(Items from a dataset)

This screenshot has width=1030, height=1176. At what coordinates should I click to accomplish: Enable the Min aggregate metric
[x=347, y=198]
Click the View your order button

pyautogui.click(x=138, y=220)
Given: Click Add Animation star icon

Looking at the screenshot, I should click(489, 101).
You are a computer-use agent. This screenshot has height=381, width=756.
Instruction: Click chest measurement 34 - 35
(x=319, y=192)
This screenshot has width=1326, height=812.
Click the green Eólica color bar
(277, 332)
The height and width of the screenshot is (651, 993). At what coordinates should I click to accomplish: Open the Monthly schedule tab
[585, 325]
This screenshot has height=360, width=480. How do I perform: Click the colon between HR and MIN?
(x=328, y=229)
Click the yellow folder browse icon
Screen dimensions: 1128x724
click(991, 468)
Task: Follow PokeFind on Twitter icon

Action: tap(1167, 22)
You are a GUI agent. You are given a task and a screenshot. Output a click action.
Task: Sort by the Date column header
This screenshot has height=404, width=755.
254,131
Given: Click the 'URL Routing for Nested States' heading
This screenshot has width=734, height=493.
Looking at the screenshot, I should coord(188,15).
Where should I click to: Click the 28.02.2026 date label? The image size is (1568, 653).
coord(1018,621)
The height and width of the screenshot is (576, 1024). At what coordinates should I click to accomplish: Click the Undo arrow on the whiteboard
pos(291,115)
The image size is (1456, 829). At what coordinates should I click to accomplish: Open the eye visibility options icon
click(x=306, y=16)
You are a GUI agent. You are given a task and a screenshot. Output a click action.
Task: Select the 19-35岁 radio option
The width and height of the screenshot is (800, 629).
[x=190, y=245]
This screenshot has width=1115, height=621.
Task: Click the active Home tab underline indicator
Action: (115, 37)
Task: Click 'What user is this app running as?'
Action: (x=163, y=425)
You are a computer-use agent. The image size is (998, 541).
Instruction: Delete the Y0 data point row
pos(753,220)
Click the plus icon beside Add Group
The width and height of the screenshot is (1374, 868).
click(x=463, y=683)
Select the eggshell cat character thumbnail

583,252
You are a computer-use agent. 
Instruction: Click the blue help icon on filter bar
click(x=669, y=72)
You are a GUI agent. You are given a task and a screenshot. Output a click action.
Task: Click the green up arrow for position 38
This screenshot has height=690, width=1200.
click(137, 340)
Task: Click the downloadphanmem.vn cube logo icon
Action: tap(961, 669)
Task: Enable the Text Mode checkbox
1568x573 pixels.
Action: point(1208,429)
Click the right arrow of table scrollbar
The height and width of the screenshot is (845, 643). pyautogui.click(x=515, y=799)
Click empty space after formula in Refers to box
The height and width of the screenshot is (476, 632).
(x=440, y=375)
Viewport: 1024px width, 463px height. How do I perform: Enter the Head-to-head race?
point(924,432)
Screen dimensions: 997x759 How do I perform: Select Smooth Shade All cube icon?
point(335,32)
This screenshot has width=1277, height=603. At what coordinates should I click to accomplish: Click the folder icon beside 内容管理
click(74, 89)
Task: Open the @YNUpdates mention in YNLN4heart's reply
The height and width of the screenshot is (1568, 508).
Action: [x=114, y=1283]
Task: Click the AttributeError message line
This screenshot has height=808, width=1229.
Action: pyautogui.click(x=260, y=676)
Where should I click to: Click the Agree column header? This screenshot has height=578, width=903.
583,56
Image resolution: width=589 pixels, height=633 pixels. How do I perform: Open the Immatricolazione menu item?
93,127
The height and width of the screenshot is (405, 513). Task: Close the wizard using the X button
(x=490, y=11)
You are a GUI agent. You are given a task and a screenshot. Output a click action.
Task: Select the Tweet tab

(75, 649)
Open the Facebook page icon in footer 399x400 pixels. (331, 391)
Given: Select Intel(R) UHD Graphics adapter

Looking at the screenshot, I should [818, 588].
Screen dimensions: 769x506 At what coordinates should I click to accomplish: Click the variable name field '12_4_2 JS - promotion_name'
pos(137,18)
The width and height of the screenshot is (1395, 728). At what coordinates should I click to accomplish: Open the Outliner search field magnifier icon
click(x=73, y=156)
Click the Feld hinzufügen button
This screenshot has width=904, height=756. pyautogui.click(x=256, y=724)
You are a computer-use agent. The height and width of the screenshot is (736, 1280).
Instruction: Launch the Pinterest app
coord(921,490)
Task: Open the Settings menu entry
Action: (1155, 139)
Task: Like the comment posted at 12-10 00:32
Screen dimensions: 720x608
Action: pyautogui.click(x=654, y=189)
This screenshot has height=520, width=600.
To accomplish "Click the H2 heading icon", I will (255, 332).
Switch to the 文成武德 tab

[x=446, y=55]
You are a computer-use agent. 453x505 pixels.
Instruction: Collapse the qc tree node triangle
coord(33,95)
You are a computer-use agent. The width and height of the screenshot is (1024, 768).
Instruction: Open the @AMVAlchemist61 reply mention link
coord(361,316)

*Exercise description*. Please copy the lines above from the line with "Instruction: Click the" up to and including the line with "Task: Click the green", exactly as written and with nothing else.

*Final answer*.
Instruction: Click the blue help icon on filter bar
click(x=669, y=72)
You are a GUI agent. You are given a task and a screenshot. Output a click action.
Task: Click the green up arrow for position 38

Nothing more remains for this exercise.